EXERCISE.
Pictures stay out; print the rest of the listing below exactly as it stands.

(Beginning of MATERIAL PROVIDED)

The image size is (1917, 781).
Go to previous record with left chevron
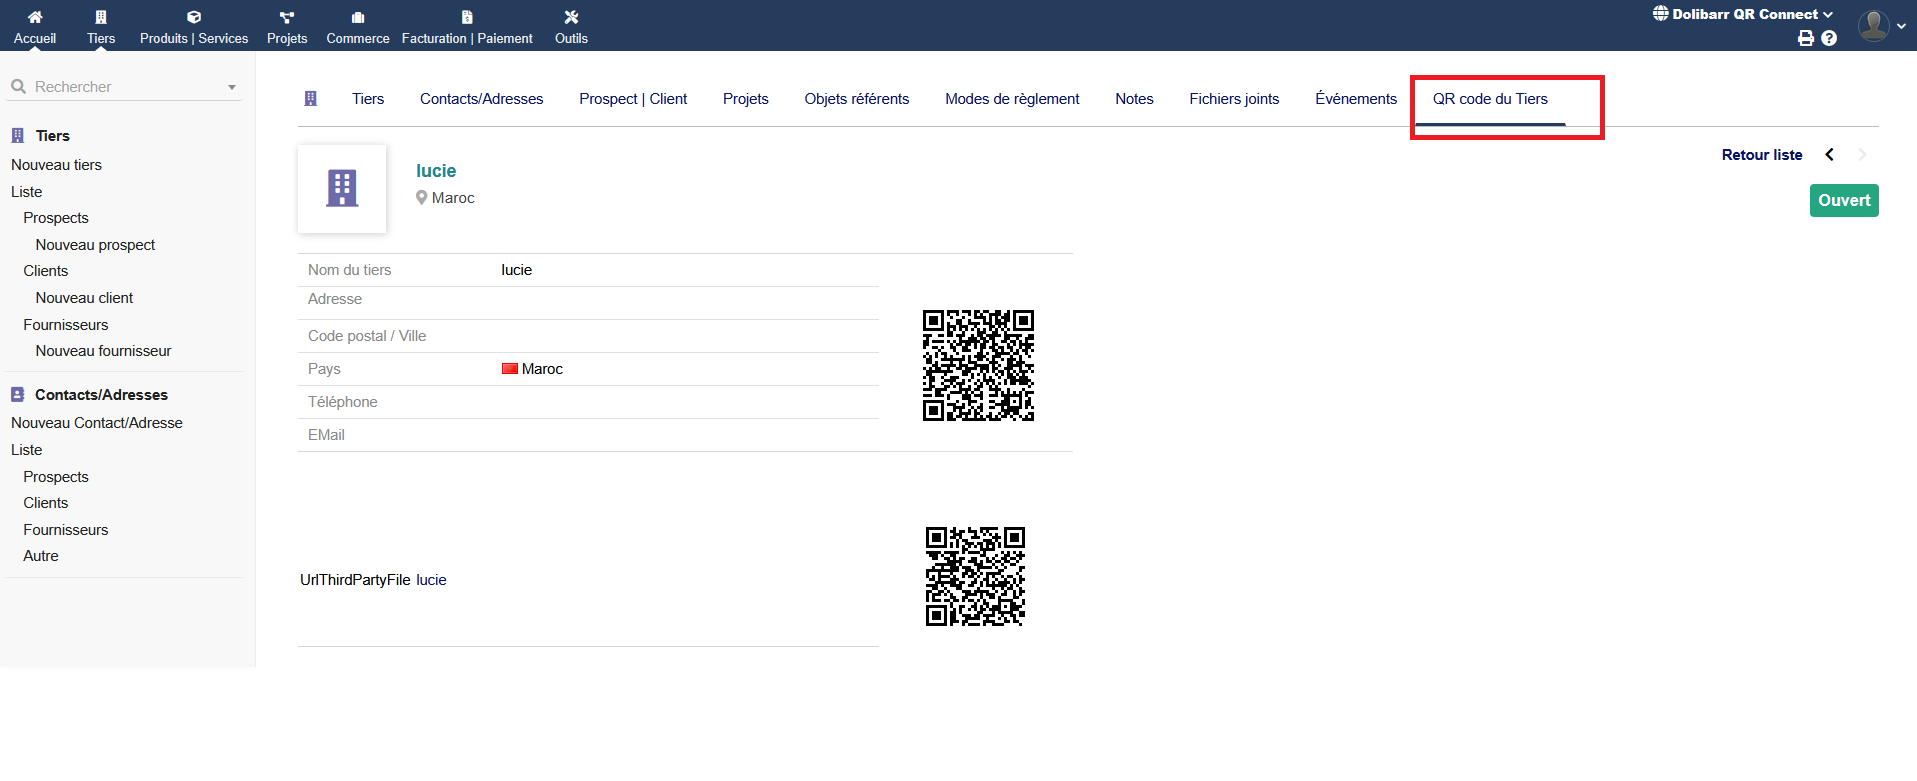[x=1829, y=155]
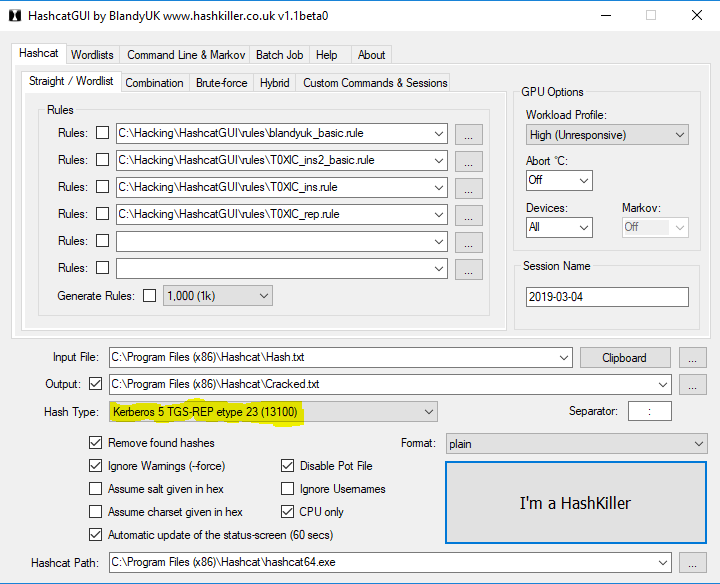Open the Brute-force tab
Viewport: 720px width, 584px height.
point(221,83)
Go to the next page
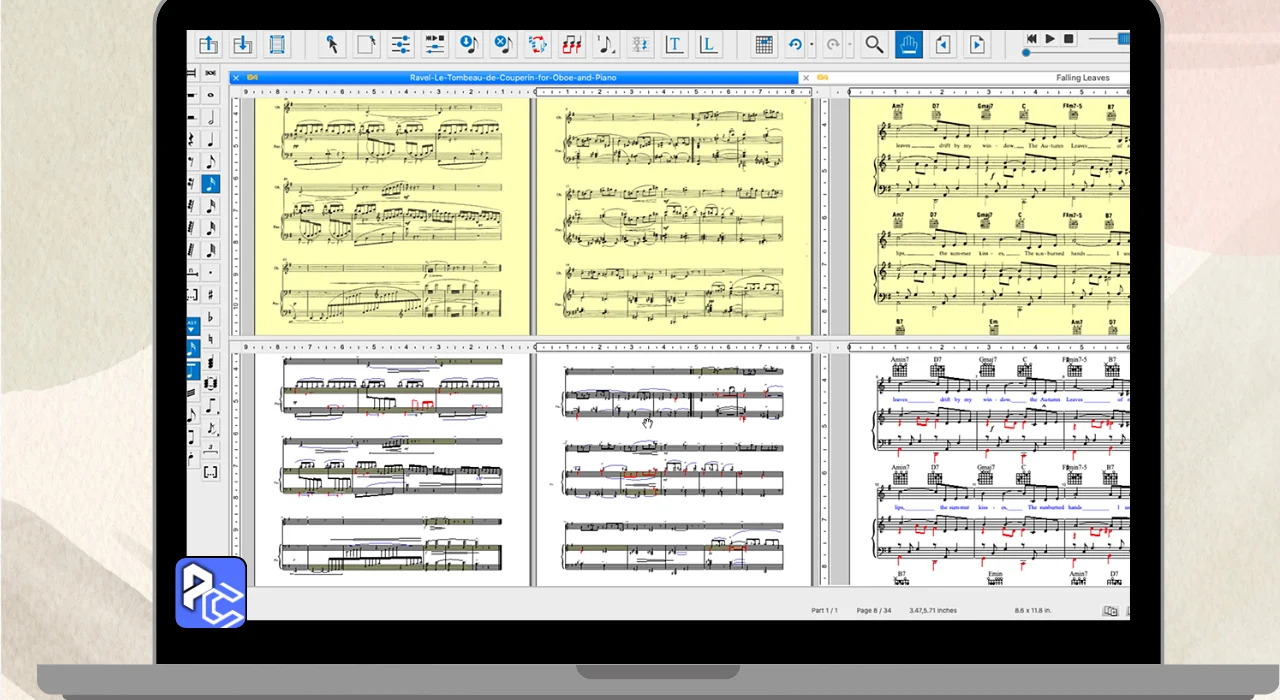This screenshot has width=1280, height=700. click(976, 44)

(End of MATERIAL PROVIDED)

OUTPUT OF THE EXERCISE.
The image size is (1917, 781).
Go to previous record with left chevron
[x=1829, y=155]
Open the Brute-force tab
Viewport: 720px width, 584px height.
point(221,83)
Go to the next page
This screenshot has width=1280, height=700. click(976, 44)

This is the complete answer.